## [Problem requirements]
Write the next part of the talk on magazines and business-to-business journalism, beginning after its final sentence.

## [Document]
— start —

Wednesday, June 20, 2007

Meeting the editors

I did a talk this morning to an event called Meet the Editors. Also presenting were Chris Barry from the Manchester Evening News and James Wilson from the Financial Times. It was organised by How Do, a new portal for the media industry in the region and held at the offices of Cobbetts Solicitors. This is what I had to say:

When I was a kid there were just three TV channels, our home took a daily paper and a weekly local paper. At different stages in my life I’ve had a magazine – or comic - that’s touched my life and my interests.

Beano - Victor – Roy of the Rovers – Smash Hits – the NME – The Face – When Saturday Comes – Loaded – Private Eye – Golf Punk and most latterly – a new magazine called Monocle, which is basically 'The Economist in Prada'.

We can plot our lives with what we read.

People engage with their media. And now more than ever we spend more time at work, more time thinking about our careers. What we learn in our work affects what we earn. Knowledge is power and how we use information and intelligence gives us a critical advantage.

I was faced with a choice at a difficult age. My first two jobs were on an Australian music magazine and – unlikely as it looks today – on a monthly glossy fashion magazine.

Fashion is as shallow as you'd expect, but I soon learned that music journalism is people who can't write, interviewing people who can't talk, in order to provide articles for people who can't read.

It’s a career trajectory that – all going well – I’d probably have been sacked from Heat Magazine five years ago and would now be appearing on those Channel 4 nostalgia programmes talking about why Magpie was better than Blue Peter.

My next job back in the UK was the most important in my career – in 1989 I worked for a magazine called IBM System User. It was for IT managers when there weren’t that many of them. Instead of the appalling cycle of arse kissing I’d have to do to get a ten minute interview with a soap star promoting a new type of shoe. I was getting my calls returned from board directors of Johnson & Johnson, Midland Bank while executives from the software suppliers would want to talk to us.

Now, I didn’t get computing. I used to pretend to laugh at incomprehensible in-jokes about programmers.

What I was experiencing for the first time were the close ties that a B2B magazine can build with its readers. Ties that are far superior to those a mass-market consumer magazine will have.

You might see the editor of Heat on TV from time to time, but does he regularly want to get in front of large part of the mass market that reads his title? We do. We are part of the market we serve, part of the fabric of that community and that's good fun.

— end —

## [Data listing]
— start —

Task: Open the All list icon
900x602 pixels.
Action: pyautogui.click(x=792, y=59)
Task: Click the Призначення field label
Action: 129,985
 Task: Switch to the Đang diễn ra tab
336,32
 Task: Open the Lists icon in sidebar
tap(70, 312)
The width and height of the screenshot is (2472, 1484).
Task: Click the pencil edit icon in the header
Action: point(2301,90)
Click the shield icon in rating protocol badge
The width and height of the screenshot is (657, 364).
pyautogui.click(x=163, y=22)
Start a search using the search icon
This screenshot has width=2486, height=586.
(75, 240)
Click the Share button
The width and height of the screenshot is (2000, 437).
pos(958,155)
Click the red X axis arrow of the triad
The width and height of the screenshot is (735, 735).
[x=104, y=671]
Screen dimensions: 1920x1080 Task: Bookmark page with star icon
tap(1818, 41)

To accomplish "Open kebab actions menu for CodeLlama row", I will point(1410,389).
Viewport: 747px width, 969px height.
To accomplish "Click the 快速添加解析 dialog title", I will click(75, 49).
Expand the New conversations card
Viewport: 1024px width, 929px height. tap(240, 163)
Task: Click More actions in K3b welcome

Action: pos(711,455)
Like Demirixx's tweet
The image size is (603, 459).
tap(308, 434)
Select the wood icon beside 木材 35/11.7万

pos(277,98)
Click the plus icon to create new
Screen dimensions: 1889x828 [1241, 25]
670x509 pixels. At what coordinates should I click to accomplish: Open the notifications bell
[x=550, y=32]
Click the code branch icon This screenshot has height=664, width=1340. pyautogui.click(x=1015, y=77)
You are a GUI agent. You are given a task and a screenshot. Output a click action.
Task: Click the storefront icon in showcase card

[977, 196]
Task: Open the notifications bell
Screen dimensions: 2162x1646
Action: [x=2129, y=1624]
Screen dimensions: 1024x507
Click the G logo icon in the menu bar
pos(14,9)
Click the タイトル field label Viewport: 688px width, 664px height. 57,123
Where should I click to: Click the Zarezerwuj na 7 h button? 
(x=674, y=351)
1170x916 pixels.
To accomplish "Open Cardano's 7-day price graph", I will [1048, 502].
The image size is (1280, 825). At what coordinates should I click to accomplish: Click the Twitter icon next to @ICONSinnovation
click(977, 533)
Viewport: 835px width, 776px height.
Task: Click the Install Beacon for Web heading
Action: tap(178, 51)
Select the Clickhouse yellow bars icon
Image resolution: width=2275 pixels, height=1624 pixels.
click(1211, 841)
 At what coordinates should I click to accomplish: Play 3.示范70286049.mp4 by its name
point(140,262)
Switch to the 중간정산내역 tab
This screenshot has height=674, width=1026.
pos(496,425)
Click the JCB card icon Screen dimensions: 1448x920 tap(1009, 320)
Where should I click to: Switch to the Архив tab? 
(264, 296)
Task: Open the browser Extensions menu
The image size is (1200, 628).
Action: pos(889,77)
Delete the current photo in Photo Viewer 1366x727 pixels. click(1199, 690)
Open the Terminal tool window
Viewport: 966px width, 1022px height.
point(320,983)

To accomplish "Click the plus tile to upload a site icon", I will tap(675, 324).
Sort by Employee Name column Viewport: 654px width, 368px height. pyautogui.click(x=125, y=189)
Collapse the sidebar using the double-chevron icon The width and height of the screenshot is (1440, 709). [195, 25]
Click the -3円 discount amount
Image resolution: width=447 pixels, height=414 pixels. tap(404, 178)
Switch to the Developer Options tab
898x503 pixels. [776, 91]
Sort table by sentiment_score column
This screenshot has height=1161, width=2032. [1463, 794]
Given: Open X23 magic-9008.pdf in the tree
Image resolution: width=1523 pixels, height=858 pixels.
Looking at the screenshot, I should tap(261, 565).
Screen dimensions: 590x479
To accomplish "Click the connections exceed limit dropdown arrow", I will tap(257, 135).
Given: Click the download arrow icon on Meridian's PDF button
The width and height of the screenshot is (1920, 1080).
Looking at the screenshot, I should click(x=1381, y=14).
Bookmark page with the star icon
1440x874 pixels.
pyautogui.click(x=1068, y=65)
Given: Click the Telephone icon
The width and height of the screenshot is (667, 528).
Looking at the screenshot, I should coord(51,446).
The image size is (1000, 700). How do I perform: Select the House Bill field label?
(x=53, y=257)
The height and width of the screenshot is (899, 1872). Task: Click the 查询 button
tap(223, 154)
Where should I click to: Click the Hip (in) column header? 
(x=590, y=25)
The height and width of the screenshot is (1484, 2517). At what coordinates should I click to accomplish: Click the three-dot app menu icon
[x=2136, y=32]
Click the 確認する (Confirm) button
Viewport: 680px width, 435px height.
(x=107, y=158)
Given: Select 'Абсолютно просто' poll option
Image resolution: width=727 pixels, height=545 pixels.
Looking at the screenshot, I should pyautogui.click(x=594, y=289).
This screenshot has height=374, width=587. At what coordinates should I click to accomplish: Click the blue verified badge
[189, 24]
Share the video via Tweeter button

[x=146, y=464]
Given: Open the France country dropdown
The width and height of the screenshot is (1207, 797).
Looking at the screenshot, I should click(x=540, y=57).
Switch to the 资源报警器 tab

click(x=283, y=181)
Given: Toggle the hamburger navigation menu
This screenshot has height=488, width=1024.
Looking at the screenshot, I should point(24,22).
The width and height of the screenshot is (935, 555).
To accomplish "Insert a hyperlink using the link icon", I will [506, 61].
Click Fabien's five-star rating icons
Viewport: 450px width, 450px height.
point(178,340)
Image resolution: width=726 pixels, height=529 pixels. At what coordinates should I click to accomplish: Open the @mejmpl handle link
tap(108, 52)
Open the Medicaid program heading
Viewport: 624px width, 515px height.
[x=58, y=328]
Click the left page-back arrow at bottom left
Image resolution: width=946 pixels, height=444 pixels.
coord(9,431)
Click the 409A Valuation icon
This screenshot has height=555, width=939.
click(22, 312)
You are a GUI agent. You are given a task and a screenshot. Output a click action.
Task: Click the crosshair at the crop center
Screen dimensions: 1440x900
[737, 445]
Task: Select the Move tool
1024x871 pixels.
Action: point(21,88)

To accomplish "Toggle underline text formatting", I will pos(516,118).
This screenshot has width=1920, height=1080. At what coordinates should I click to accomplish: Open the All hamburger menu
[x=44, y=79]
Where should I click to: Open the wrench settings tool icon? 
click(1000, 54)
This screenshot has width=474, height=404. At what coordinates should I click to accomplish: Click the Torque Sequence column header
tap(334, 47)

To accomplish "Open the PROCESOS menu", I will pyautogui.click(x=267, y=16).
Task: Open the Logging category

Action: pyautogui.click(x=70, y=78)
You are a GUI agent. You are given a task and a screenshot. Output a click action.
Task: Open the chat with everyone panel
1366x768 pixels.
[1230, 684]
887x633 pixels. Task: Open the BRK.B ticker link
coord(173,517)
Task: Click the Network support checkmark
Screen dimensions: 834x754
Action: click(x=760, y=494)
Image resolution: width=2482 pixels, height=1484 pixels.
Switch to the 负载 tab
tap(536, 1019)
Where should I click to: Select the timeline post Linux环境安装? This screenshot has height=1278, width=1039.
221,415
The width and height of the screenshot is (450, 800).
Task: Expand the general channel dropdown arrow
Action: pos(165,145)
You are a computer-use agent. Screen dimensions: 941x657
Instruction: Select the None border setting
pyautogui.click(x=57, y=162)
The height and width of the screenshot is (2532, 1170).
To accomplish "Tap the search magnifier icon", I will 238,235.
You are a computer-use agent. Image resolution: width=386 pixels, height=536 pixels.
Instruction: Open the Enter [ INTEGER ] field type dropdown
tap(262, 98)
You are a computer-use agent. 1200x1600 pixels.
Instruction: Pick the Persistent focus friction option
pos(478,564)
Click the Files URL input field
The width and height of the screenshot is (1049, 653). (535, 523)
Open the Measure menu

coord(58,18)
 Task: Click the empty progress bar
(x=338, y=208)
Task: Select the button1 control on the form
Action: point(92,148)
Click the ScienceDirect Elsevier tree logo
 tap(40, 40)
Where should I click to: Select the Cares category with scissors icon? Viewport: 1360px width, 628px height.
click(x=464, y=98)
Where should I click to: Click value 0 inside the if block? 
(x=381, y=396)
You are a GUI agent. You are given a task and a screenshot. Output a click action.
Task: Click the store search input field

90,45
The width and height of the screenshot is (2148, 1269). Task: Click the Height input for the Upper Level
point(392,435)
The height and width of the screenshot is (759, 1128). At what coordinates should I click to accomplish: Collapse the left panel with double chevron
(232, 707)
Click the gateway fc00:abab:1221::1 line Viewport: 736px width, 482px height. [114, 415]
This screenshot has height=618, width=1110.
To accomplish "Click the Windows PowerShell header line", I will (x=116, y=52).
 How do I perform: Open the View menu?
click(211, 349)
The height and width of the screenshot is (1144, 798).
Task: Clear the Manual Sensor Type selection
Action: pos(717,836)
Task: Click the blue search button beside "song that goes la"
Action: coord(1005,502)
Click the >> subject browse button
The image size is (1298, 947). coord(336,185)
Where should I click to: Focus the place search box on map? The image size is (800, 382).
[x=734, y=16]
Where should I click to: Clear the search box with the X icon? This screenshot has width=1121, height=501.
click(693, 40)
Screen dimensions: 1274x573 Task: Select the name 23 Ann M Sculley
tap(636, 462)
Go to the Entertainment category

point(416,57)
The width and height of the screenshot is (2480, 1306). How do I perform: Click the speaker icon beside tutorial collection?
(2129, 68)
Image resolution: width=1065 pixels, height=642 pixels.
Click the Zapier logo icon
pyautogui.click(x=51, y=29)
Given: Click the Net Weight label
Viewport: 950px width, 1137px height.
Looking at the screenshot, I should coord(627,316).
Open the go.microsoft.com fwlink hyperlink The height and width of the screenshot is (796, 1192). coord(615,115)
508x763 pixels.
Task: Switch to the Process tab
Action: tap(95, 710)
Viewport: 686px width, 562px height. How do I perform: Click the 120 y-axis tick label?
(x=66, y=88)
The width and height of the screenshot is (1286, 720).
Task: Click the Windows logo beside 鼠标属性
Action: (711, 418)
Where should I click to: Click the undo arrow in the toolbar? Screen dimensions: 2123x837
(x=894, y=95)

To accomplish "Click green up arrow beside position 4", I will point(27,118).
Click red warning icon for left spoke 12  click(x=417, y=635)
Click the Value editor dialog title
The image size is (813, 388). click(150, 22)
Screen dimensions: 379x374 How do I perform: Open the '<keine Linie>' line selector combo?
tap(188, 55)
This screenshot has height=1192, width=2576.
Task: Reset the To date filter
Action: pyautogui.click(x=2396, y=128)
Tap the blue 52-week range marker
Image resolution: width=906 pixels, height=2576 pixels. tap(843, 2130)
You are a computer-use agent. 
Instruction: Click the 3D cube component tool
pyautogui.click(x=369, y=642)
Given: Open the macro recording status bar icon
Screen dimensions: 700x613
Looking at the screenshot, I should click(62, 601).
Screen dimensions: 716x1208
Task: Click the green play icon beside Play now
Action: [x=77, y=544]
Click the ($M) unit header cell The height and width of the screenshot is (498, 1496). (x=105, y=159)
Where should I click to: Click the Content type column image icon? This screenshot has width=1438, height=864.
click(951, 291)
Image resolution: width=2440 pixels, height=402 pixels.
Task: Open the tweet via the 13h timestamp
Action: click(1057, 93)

— end —

## [Task answer]
As a media form we are unique in that we enjoy the trust of our audience. And trust is very important.

In our industry publishers must put this audience at the heart of their businesses and build exciting new models and ways to touch their community in ways that work, be they print, online and physical events tailored to suit each different part of the business community.

When I think of the successful business titles they are the ones that offer a range of opportunities for readers to engage. Broadcast, Computer Weekly, Real Deals, Retail Week and Accountancy Age spring to mind.

I’ve used that word a great deal. Community. It’s why I think regional newspapers are declining and having to reinvent themselves as media providers that touch their readers in different ways.

Does technology hold any fear. No, not at all. You have to embrace it, but wisely.

The technology world is incredibly adept at providing pretenders to challenge any King. Publishers have a duty and responsibility to be astride of this.

As for the threat to our business from a blog, or a user generated site, I’d refer back to the trust issue again. You hear some news, or some comment regarding your own world – which one do you trust more – one attached to a magazine brand like Insider, or a media brand like the FT, the BBC or Insider or some blogger trying to build a following by being controversial.

This is an incredibly exciting time for our industry and a great opportunity for us to seize.

Business coverage in the national papers is enormous now compared to what it used to be.

On TV entrepreneurs are genuinely hailed as heroes now. Who would have thought the Apprentice and Dragons Den would have taken off in the way they have.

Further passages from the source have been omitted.